• _EXERCISE DATA_
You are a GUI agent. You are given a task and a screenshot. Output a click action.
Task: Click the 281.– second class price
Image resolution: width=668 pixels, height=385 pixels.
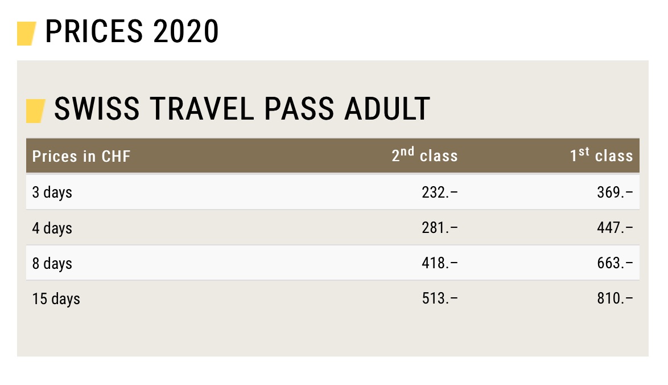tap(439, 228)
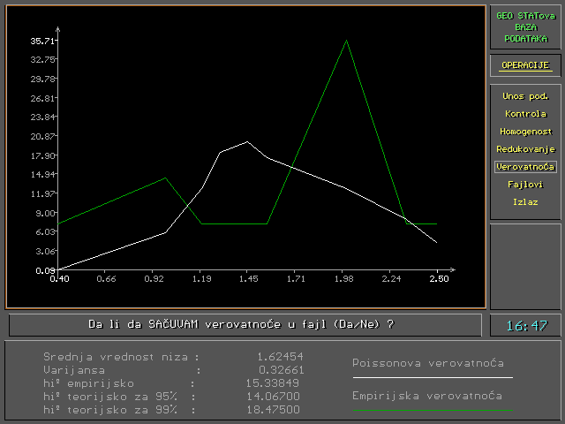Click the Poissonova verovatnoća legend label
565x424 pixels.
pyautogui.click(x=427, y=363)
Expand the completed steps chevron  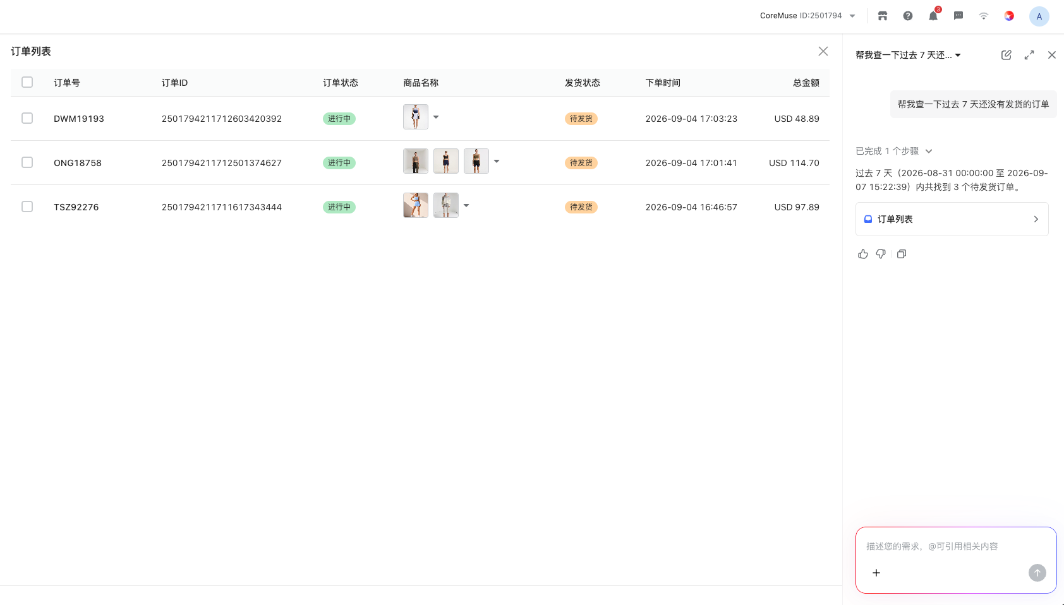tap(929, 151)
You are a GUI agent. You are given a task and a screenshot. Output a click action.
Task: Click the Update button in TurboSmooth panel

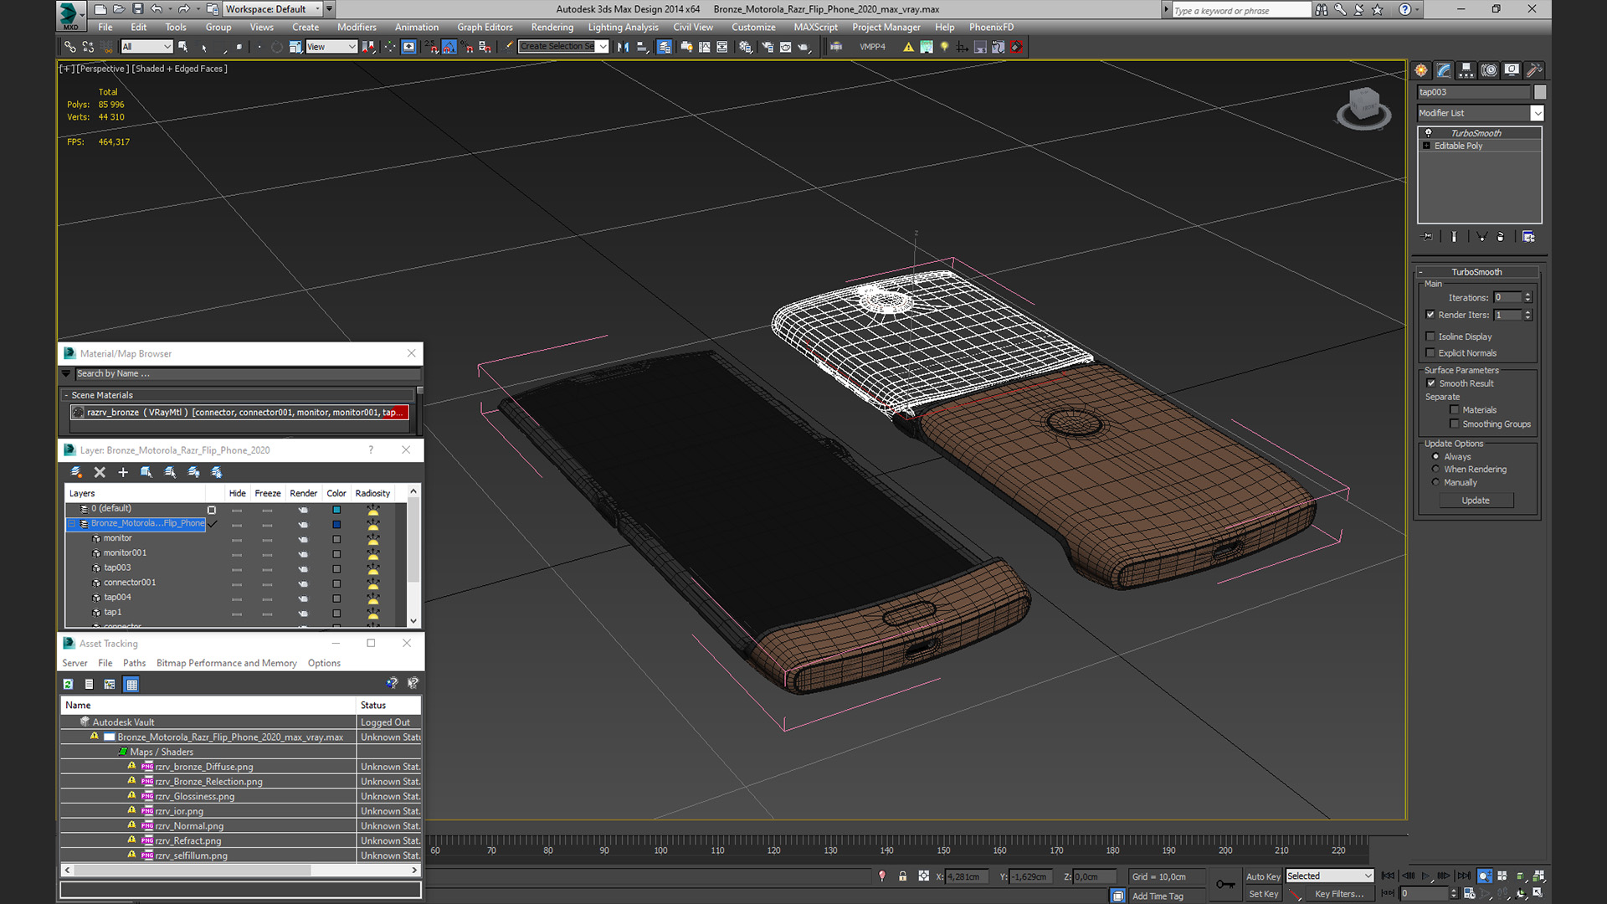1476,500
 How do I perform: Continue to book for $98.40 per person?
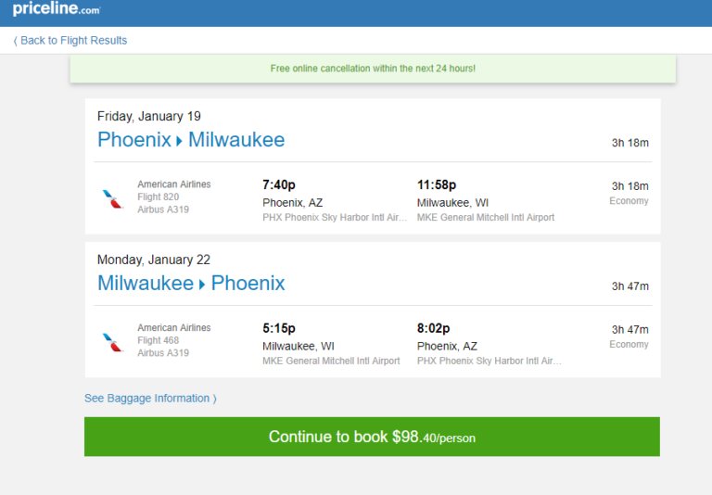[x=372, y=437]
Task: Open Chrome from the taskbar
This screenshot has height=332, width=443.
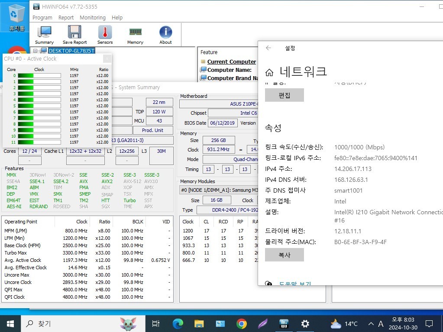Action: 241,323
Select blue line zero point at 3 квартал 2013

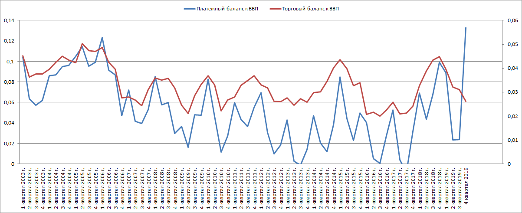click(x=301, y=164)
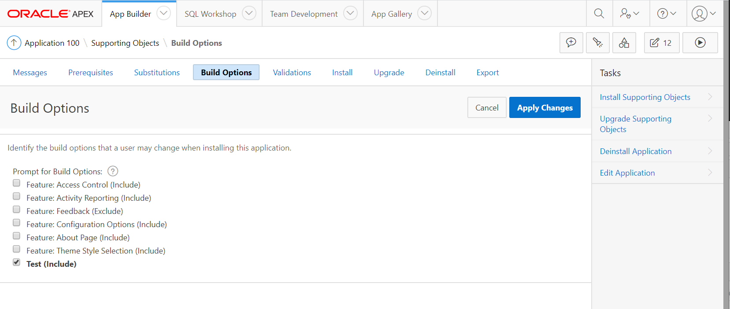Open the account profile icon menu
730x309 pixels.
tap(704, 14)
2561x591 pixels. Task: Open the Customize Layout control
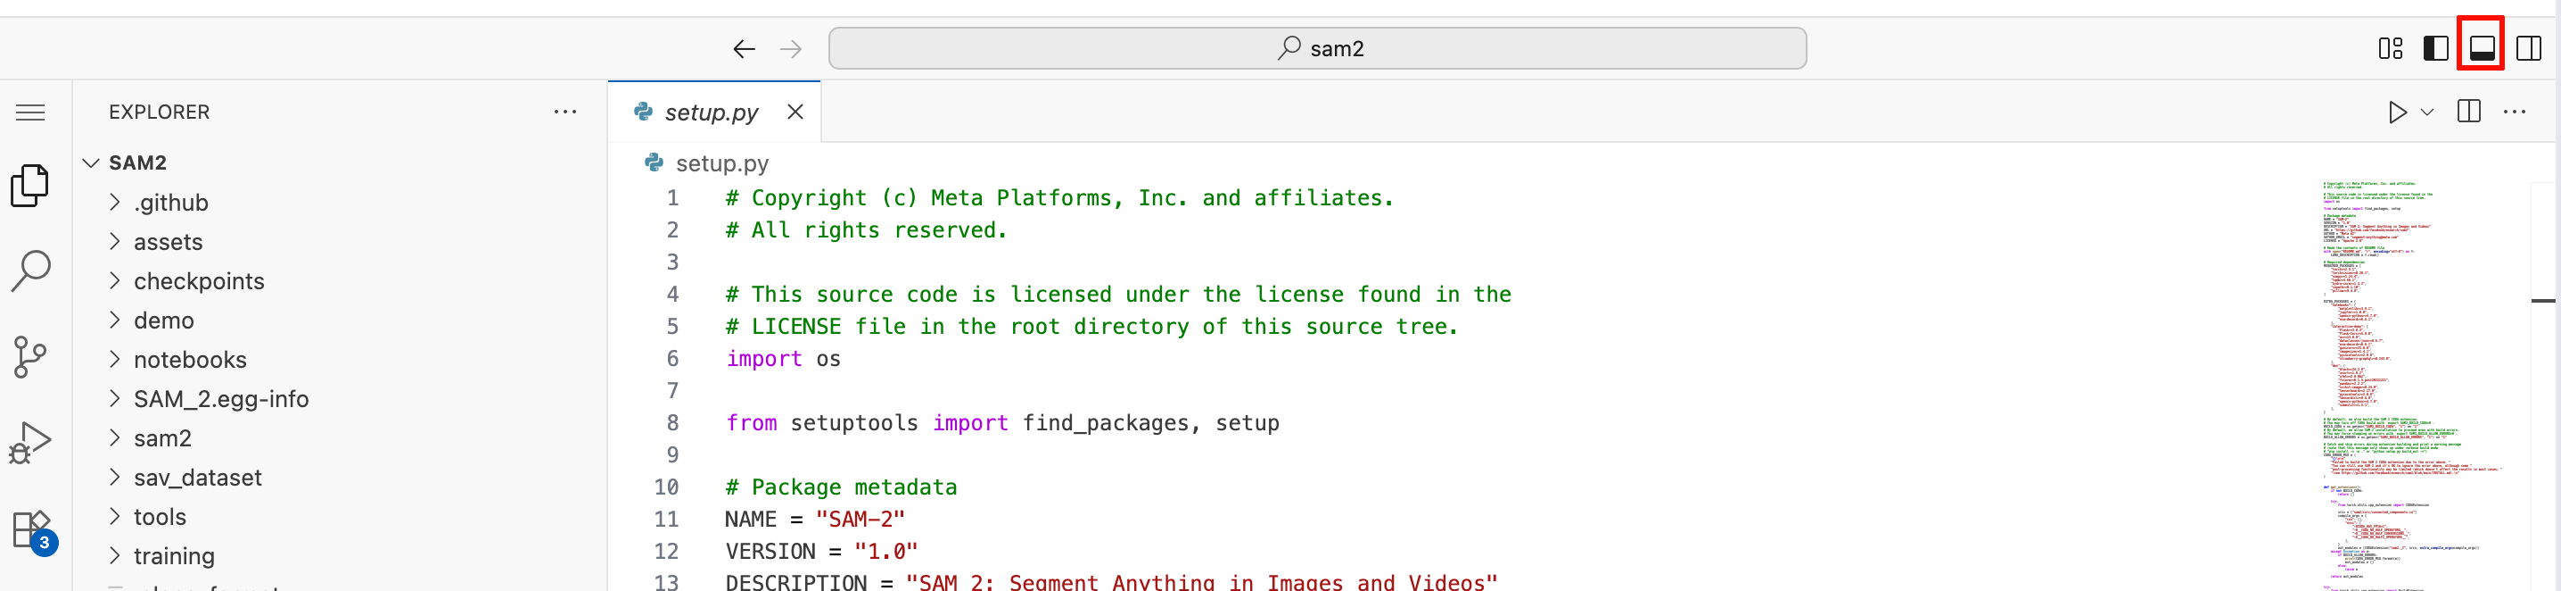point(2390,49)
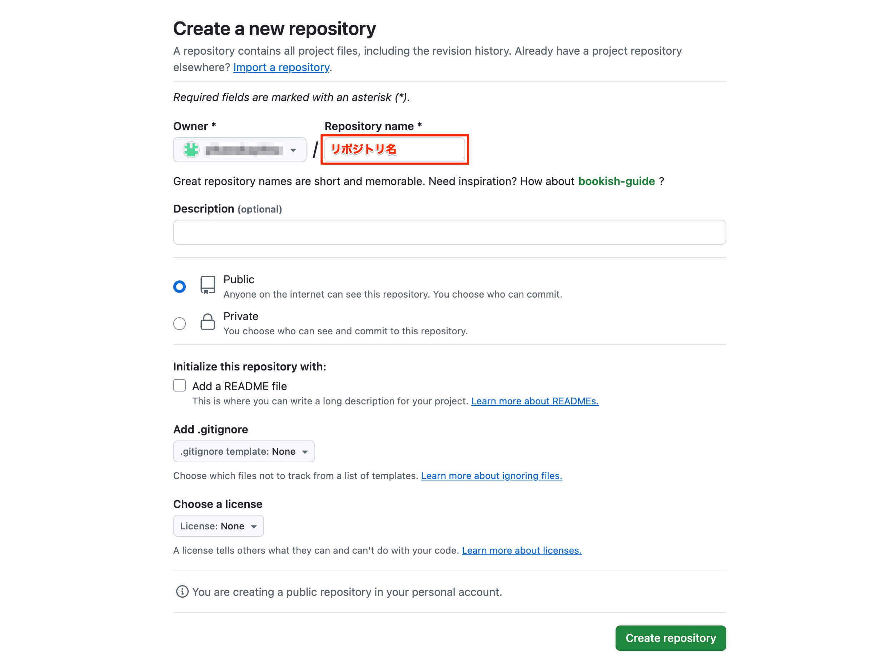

• _REQUIREMENT_
The copy starts at the line holding "Select blue line zero point at 3 квартал 2013" and ends at the last line of the records above. Transcribe those lines exactly, pictures excluded.

• _WRITTEN SOLUTION_
Select blue line zero point at 3 квартал 2013

click(x=301, y=164)
Open the account profile icon menu
730x309 pixels.
tap(704, 14)
2561x591 pixels. Task: Open the Customize Layout control
point(2390,49)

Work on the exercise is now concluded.